▸ **Given request A**:
Copy the passage in the review of Ariadne auf Naxos starting at "ariadne2008A debate ensues about" and ending at "meet Lady Gaga.".
▸ **Given request B**:
Proceed with the review of Ariadne auf Naxos, writing on from its last sentence.

▸ **Text provided**:
"""
ARIADNE AUF NAXOS (Curtis Opera Theatre/Opera Philadelphia): Clowns and opera collide

Republished from NealsPaper with kind permission.


ARIADNE AUF NAXOS predates Stephen Sondheim’s “Sunday in the Park with George” and David Hirson’s “La Bête” by decades, but the situation its plot depicts brings both of those later 20th century works to mind.

The prologue of Richard Strauss and Hugo von Hofmannsthal’s opera is set in a green room of sorts next to a grand ballroom where a wealthy Viennese potentate is about to hold a lavish dinner for dozens of guests. To amuse his friends, the man has booked two entertainments. One is an opera about Ariadne, a princess abandoned on the Mediterranean island of Naxos by her love, Theseus, for whom she pines. The other is a burlesque that may have some structure but is generally improvised on the spot by the zesty Zerbinetta and her antic troupe of clowns, named Harlequin, Scaramuccio, Brighella, and Truffaldin after the comic archetypes in commedia dell’arte.

ariadne2008A debate ensues about whether the serious opera should precede the opera buffo or vice versa, but the host has decided that doing the opera and comedy in sequence would take too long. The entertainments will be presented simultaneously, the comics finding ways to insinuate themselves into the distraught composer’s intense operatic drama, on which he’s labored for years and wants more time to refine. The classical artists, Strauss and von Hofmannsthal, have demonstrated that older-style works must make some way for the new and less formal to be heard while even the comic avant-garde must respect the conventions of the traditional and serious. Art of different kinds from different perspectives can exist side by side. It is possible to enjoy Mozart and Radiohead? Tony Bennett, meet Lady Gaga.
"""
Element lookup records
"""
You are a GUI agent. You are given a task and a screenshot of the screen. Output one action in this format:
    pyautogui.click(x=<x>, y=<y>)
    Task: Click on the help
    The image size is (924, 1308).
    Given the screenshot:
"""
"""
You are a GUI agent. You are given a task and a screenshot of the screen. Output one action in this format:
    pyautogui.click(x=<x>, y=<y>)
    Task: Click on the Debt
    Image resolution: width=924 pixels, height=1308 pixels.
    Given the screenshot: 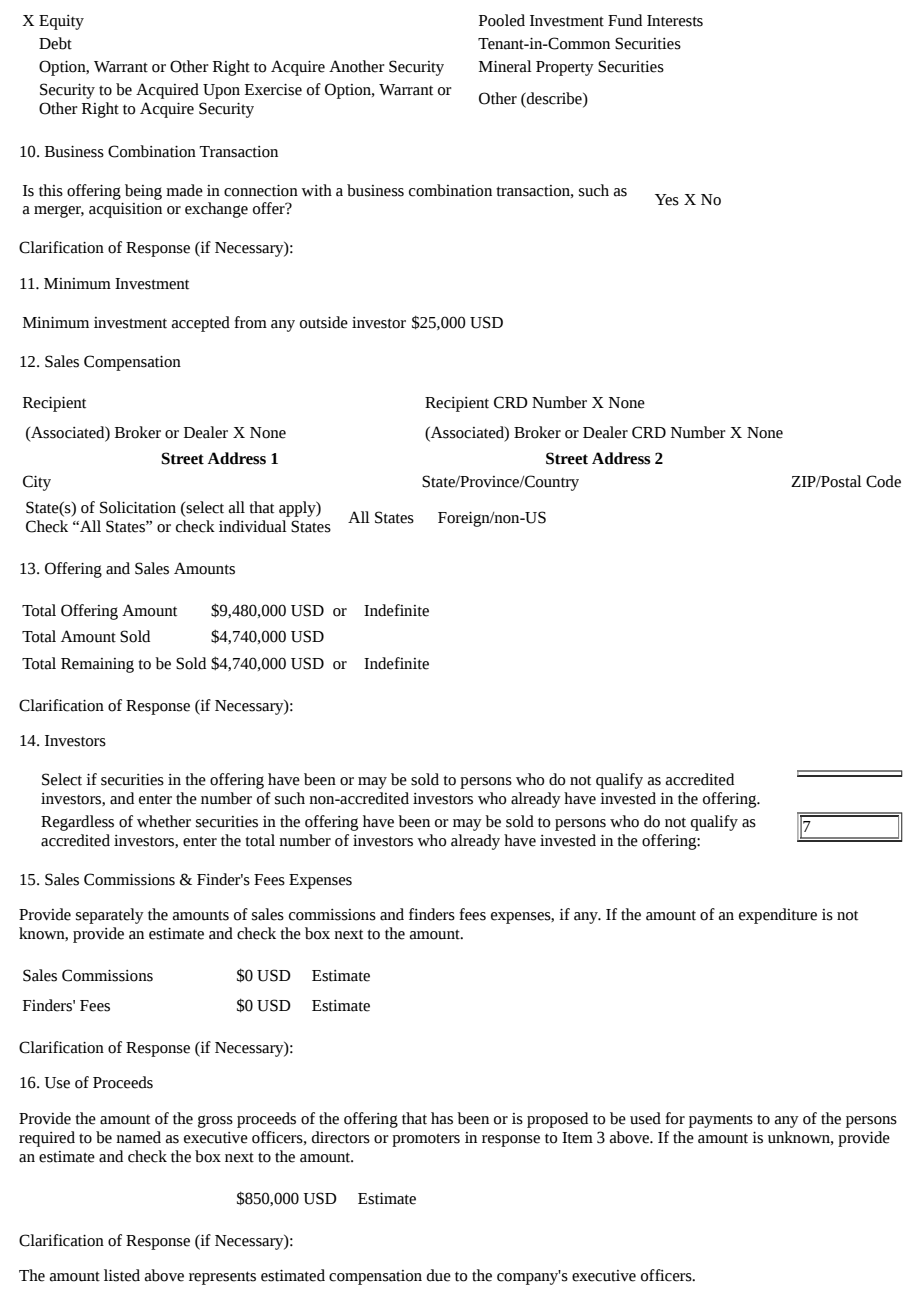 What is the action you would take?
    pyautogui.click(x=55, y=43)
"""
▸ **Final result A**:
ariadne2008A debate ensues about whether the serious opera should precede the opera buffo or vice versa, but the host has decided that doing the opera and comedy in sequence would take too long. The entertainments will be presented simultaneously, the comics finding ways to insinuate themselves into the distraught composer’s intense operatic drama, on which he’s labored for years and wants more time to refine. The classical artists, Strauss and von Hofmannsthal, have demonstrated that older-style works must make some way for the new and less formal to be heard while even the comic avant-garde must respect the conventions of the traditional and serious. Art of different kinds from different perspectives can exist side by side. It is possible to enjoy Mozart and Radiohead? Tony Bennett, meet Lady Gaga.

▸ **Final result B**:
Chas Rader-Schieber’s is a good solid production of ARIADNE AUF NAXOS that features high points with the frenzy backstage during the prologue and Ashley Milanese’s masterful performance of Zerbinetta’s show-stopping aria. The director had many fine ideas a number of people — Roy Hage, Sean Plumb, Vartan Gabrielian, and the four dell’arte clowns (Johnanthan McCullough, Mingjie Lei, Jean-Michel Richer, and Thomas Shivone) — made into entertaining personal vignettes. Among the voices heard mostly in harmony, Kirsten MacKinnon’s stood out for its purity and expressiveness.

Jacob A. Climer had obvious fun costuming this production, going from well-tailored suits to white dresses to the corner-boy get-ups. David Zinn’s green room set gives Rader-Schieber ample playing spaces while looking cluttered and frantic. His Naxos beach is expressionistic, with a black-and-white picture of a wavy ocean serving interestingly as the water and a large model of a shark-like fish trapped in a just-large-enough aquarium to add to the Mediterranean coast. Mike Inwood”s lighting often guides your eyes so you turn at the opportune time to see the dell’arte bunch approaching.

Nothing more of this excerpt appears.